I should be honest about the tradeoffs. The dungeon master pattern constrains your architecture in specific ways:

Single-writer per document. Only one host processes a document at a time. For a board game with 4 players, this is irrelevant. For a global chat with 100,000 concurrent users in one room, you will hit limits. The scaling model is many small documents, not one giant document.

Latency depends on persistence. Every state transition requires a durable write. If your storage backend has 5ms write latency, that is your floor for state transitions. For turn-based games, 5ms is invisible. For a real-time action game at 60fps, it is a non-starter.
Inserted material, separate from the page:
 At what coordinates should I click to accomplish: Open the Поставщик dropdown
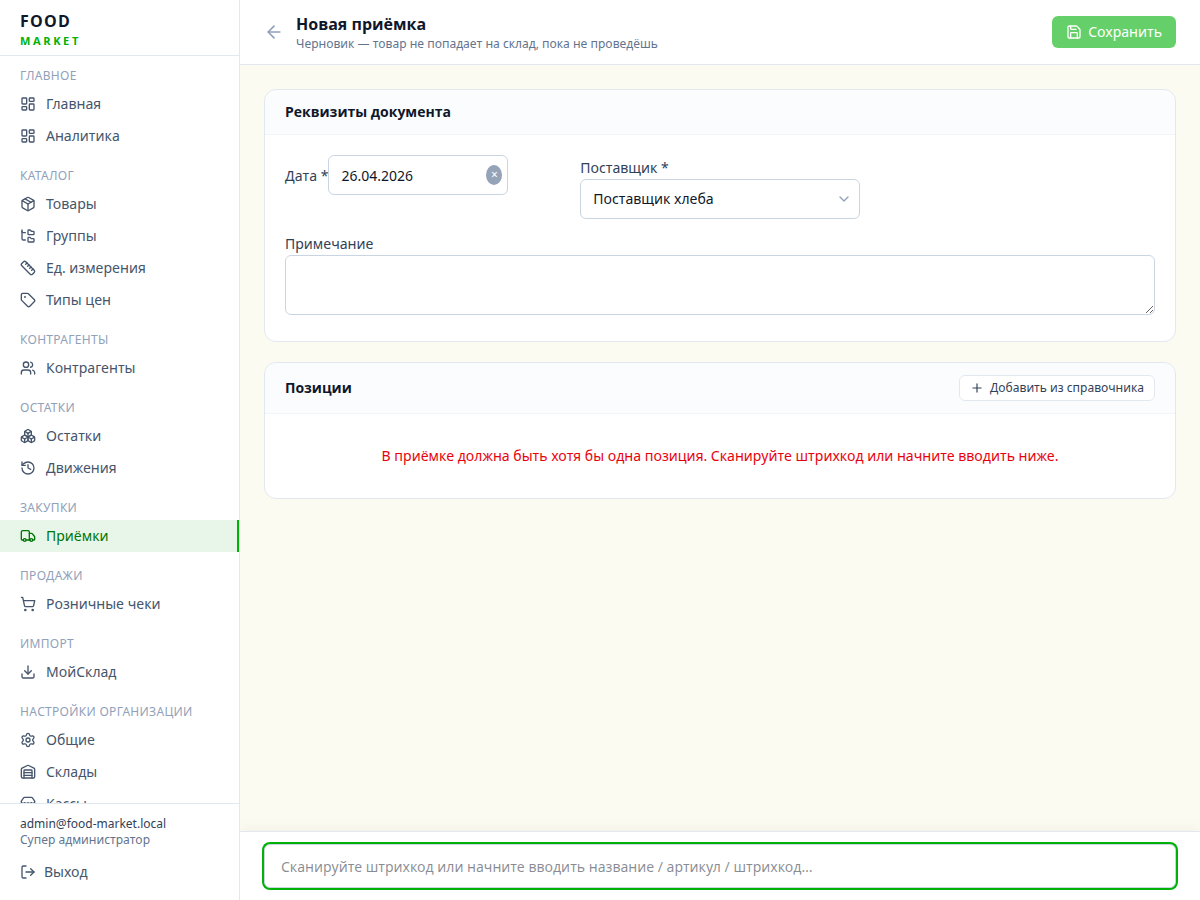pyautogui.click(x=719, y=199)
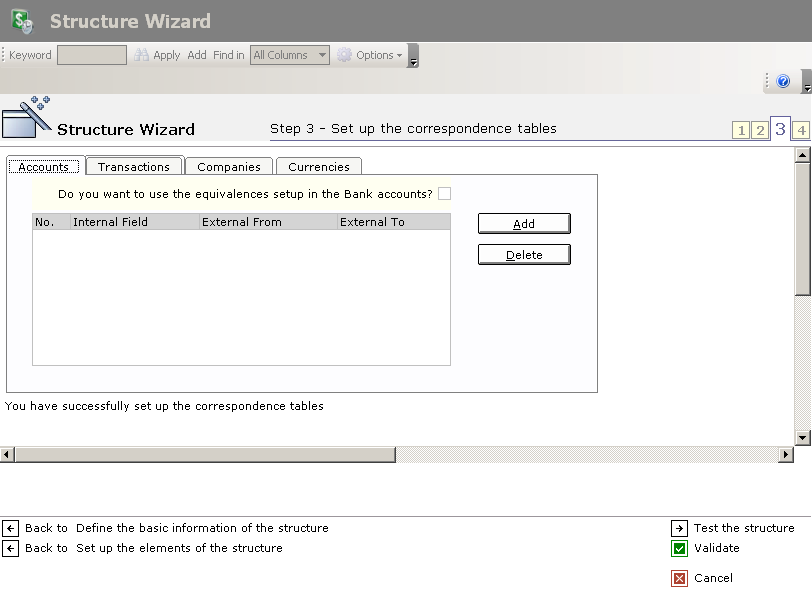Click the Validate green checkmark icon
The height and width of the screenshot is (598, 812).
(680, 548)
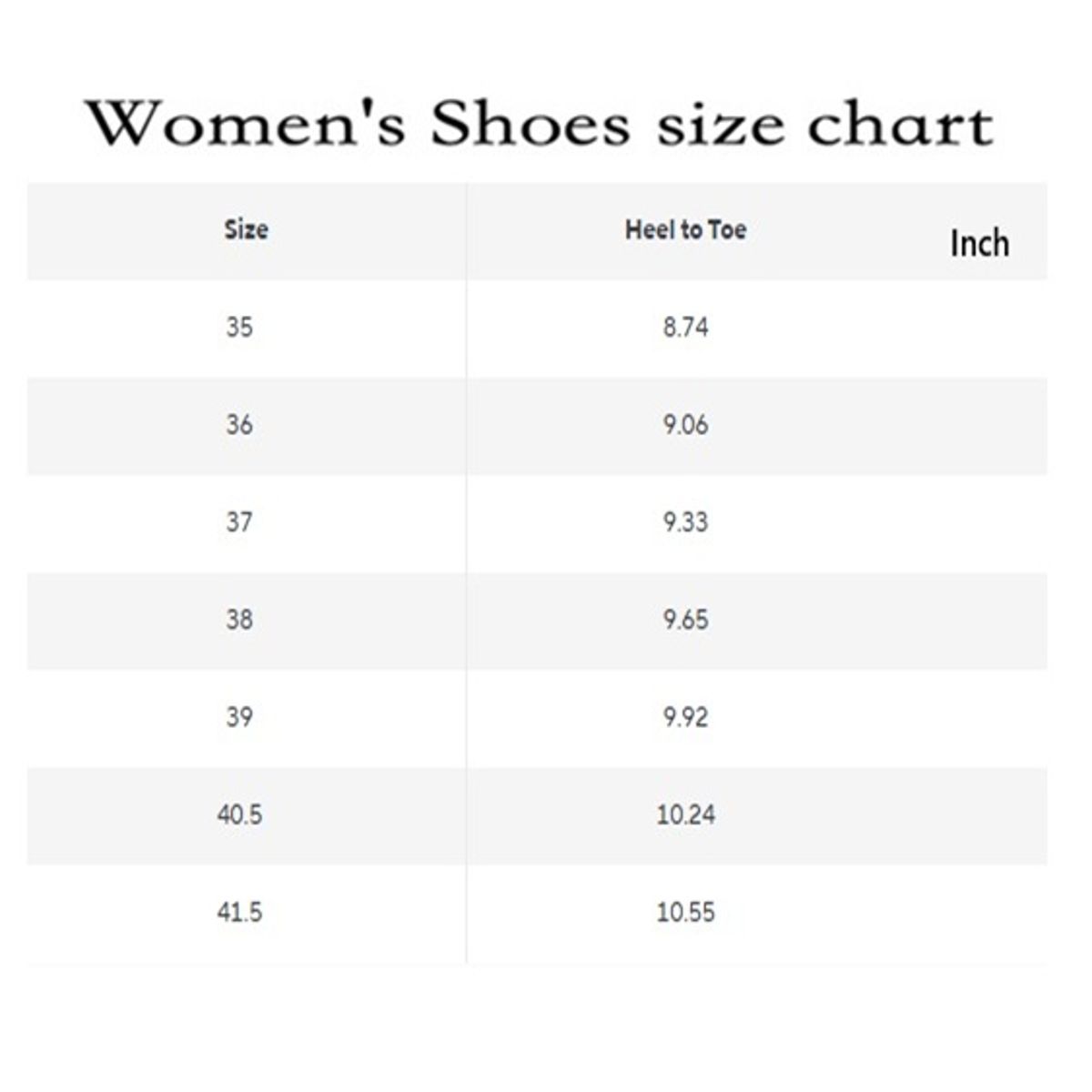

You are learning a new language. Adama is not JavaScript or Python. The # notation, fetch/await semantics, transition vs invoke -- these are concepts you need to internalize. The payoff is eliminating 5-7 infrastructure components, but the learning curve is real.
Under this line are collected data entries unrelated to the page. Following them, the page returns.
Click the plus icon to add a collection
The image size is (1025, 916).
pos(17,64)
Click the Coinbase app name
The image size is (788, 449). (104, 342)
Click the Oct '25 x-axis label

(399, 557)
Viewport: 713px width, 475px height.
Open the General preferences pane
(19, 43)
Document size limits. Everything lives in memory when active. A document with 10MB of state is fine. A document with 1GB of state will cause problems. Design your data model with this in mind -- keep documents focused.

The Pattern Applied: A Complete Card Game Round

Here is what a real game round looks like, combining everything discussed:

#round {
  future<DrawCount> draw_fut = how_many.fetch(current_player);
  DrawCount draw = draw_fut.await();

  invoke #drawCards;
  invoke #playCard;

  current_player = (current_player == player1) ? player2 : player1;

  if (deckEmpty()) {
    transition #scoring;
  } else {
    transition #round;
  }
}

This code asks the current player how many cards to draw, waits (durably) for the answer, draws cards, asks them to play a card, switches players, and loops. If the server crashes between the draw and the play, it resumes at exactly the right point. If a player disconnects for three days and comes back, their pending request is still waiting.

No message queues. No saga orchestrators. No Redis. No cron jobs. No compensating transactions. Just code that reads like the game's rules and survives anything the infrastructure throws at it.

That is the dungeon master pattern. The server is in charge, and it does not forget.